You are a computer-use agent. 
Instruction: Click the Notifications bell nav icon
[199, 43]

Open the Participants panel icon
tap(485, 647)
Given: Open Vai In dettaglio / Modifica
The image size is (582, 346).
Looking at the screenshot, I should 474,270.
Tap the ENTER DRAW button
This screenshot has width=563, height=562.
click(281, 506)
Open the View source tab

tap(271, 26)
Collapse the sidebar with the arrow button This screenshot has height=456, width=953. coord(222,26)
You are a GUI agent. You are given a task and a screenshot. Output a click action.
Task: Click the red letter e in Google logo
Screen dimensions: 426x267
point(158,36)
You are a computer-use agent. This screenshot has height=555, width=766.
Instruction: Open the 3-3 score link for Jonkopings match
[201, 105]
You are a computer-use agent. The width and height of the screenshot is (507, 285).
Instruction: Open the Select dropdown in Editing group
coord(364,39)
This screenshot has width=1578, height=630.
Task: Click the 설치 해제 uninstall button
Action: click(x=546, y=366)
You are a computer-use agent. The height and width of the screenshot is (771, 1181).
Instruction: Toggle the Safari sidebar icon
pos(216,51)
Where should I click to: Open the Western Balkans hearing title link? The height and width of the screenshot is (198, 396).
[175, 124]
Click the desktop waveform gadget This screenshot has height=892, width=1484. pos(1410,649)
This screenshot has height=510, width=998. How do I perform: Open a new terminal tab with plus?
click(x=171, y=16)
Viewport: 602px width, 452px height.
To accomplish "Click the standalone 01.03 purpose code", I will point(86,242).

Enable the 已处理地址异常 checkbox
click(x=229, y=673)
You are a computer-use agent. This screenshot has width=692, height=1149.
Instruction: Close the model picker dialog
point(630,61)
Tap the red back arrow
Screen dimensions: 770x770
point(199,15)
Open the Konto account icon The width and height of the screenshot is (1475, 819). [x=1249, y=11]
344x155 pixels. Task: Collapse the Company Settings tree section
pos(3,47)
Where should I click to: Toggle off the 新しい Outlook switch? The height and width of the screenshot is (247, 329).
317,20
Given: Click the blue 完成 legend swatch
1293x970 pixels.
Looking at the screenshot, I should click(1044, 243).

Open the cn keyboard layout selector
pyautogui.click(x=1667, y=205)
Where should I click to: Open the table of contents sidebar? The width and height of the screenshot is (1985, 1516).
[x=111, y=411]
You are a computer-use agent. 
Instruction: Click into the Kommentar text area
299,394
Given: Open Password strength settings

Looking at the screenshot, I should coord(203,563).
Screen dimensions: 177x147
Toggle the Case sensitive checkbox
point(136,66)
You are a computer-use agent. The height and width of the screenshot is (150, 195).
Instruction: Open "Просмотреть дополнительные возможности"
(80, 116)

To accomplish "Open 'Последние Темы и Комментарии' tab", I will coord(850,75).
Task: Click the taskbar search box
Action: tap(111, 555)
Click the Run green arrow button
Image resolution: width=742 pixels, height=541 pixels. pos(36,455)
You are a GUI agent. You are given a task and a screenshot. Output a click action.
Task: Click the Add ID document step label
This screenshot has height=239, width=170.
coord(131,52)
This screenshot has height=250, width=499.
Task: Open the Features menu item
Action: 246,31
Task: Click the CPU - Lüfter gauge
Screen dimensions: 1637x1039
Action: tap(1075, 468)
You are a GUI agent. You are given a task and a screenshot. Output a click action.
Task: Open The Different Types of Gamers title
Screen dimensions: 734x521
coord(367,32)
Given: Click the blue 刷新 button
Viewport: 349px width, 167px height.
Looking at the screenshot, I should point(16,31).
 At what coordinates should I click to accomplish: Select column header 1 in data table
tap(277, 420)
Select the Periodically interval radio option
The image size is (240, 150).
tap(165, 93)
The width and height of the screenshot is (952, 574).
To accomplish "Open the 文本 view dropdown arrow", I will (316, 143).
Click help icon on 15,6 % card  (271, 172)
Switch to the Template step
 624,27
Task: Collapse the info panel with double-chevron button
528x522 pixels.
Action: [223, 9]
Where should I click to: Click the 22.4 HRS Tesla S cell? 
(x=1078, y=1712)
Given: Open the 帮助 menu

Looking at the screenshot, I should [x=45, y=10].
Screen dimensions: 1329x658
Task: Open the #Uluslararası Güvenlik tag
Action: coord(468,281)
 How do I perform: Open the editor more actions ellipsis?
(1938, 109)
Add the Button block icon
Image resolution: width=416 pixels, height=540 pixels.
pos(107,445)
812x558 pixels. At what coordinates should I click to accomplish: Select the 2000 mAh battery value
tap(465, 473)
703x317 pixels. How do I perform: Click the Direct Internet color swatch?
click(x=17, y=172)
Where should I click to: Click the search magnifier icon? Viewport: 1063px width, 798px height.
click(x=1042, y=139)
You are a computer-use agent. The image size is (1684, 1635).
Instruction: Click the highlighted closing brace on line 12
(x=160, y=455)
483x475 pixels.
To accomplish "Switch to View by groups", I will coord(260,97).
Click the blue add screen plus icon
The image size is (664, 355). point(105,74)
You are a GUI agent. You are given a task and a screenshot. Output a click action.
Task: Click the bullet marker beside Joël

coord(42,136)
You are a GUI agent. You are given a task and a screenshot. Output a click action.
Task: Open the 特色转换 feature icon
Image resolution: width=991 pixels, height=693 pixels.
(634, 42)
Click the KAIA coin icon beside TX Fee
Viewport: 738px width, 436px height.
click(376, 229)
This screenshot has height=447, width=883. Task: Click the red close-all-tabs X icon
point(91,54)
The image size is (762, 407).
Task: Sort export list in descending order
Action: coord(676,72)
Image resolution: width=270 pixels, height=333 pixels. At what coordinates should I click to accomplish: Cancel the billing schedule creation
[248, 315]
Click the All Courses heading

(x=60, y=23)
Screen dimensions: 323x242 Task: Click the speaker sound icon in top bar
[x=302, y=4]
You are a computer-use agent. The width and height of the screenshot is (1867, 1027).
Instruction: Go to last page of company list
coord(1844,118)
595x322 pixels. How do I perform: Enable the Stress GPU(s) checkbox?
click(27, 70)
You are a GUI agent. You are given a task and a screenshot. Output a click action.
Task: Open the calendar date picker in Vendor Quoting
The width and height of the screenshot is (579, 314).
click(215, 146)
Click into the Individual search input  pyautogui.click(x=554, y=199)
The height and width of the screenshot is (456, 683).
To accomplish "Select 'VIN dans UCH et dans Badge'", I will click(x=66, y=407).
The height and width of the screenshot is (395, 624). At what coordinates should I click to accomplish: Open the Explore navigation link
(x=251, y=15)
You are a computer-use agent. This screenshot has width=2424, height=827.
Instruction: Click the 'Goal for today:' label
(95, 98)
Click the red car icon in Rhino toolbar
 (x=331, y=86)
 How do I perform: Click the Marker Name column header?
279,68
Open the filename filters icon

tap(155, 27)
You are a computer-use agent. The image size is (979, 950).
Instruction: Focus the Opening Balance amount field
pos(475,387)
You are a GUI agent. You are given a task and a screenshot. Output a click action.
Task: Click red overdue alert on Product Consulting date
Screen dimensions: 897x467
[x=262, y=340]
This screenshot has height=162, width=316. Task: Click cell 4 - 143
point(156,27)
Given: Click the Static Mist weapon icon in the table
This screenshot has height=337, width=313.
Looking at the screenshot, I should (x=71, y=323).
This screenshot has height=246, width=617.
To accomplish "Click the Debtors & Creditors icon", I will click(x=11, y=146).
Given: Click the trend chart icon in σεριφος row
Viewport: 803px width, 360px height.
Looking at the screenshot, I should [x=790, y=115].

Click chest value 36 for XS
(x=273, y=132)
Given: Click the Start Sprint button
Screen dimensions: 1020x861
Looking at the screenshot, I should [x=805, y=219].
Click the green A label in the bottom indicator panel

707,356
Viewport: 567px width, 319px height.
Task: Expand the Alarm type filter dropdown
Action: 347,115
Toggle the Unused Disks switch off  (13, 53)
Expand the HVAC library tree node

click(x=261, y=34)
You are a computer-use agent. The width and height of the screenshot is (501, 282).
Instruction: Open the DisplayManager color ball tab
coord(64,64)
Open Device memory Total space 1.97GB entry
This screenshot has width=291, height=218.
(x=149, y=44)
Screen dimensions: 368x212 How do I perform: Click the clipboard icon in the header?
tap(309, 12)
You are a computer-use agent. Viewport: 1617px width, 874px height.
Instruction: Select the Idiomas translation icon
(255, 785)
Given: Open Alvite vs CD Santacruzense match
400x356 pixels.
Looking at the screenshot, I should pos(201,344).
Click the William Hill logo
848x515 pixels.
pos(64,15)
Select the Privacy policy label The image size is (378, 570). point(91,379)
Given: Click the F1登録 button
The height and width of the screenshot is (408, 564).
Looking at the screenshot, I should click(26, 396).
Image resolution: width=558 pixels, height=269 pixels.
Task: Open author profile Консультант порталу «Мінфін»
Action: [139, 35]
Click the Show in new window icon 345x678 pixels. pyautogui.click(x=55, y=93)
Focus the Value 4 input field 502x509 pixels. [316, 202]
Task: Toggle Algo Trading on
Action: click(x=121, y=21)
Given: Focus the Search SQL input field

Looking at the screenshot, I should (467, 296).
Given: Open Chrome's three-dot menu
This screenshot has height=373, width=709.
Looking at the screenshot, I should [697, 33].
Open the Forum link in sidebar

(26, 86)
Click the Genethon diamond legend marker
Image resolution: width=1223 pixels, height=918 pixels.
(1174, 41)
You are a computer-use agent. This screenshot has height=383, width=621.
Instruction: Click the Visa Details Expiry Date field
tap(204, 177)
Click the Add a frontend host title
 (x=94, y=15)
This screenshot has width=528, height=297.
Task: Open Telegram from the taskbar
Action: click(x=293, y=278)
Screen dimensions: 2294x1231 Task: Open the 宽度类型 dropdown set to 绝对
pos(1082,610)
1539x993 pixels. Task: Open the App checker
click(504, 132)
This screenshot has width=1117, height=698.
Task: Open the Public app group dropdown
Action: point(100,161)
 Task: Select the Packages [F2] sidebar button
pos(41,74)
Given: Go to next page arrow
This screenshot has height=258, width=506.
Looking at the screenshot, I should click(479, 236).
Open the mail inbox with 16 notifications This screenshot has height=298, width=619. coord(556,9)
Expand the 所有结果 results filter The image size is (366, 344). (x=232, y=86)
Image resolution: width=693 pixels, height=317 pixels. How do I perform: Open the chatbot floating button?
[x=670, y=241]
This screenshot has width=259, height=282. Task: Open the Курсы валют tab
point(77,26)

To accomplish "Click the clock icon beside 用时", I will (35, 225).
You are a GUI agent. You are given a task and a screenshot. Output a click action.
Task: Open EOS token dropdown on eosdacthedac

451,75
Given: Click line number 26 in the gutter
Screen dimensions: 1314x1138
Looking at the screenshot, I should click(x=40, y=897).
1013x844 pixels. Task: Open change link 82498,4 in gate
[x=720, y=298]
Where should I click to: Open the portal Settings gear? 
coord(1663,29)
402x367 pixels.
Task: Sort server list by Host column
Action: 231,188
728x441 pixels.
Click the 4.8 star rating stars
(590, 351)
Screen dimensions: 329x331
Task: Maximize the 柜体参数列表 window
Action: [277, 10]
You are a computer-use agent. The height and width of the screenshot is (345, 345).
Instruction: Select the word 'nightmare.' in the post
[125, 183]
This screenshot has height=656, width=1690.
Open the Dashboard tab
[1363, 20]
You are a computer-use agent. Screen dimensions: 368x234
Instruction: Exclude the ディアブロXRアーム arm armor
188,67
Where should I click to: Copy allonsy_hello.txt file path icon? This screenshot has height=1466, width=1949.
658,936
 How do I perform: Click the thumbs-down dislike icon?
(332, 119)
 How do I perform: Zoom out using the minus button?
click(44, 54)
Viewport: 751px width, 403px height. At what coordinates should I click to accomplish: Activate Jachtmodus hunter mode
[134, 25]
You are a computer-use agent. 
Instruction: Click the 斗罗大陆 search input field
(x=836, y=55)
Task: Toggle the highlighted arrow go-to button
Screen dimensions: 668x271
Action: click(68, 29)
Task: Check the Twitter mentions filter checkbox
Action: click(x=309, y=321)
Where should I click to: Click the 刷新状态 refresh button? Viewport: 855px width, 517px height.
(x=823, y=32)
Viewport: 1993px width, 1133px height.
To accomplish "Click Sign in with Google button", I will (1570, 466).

**TASK INSTRUCTIONS**
Gather every line of the items above that contains the word "title", and copy each one in full.

**THE OUTPUT**
Where should I click to: Open the Western Balkans hearing title link? The height and width of the screenshot is (198, 396).
Task: Open The Different Types of Gamers title
Click the Add a frontend host title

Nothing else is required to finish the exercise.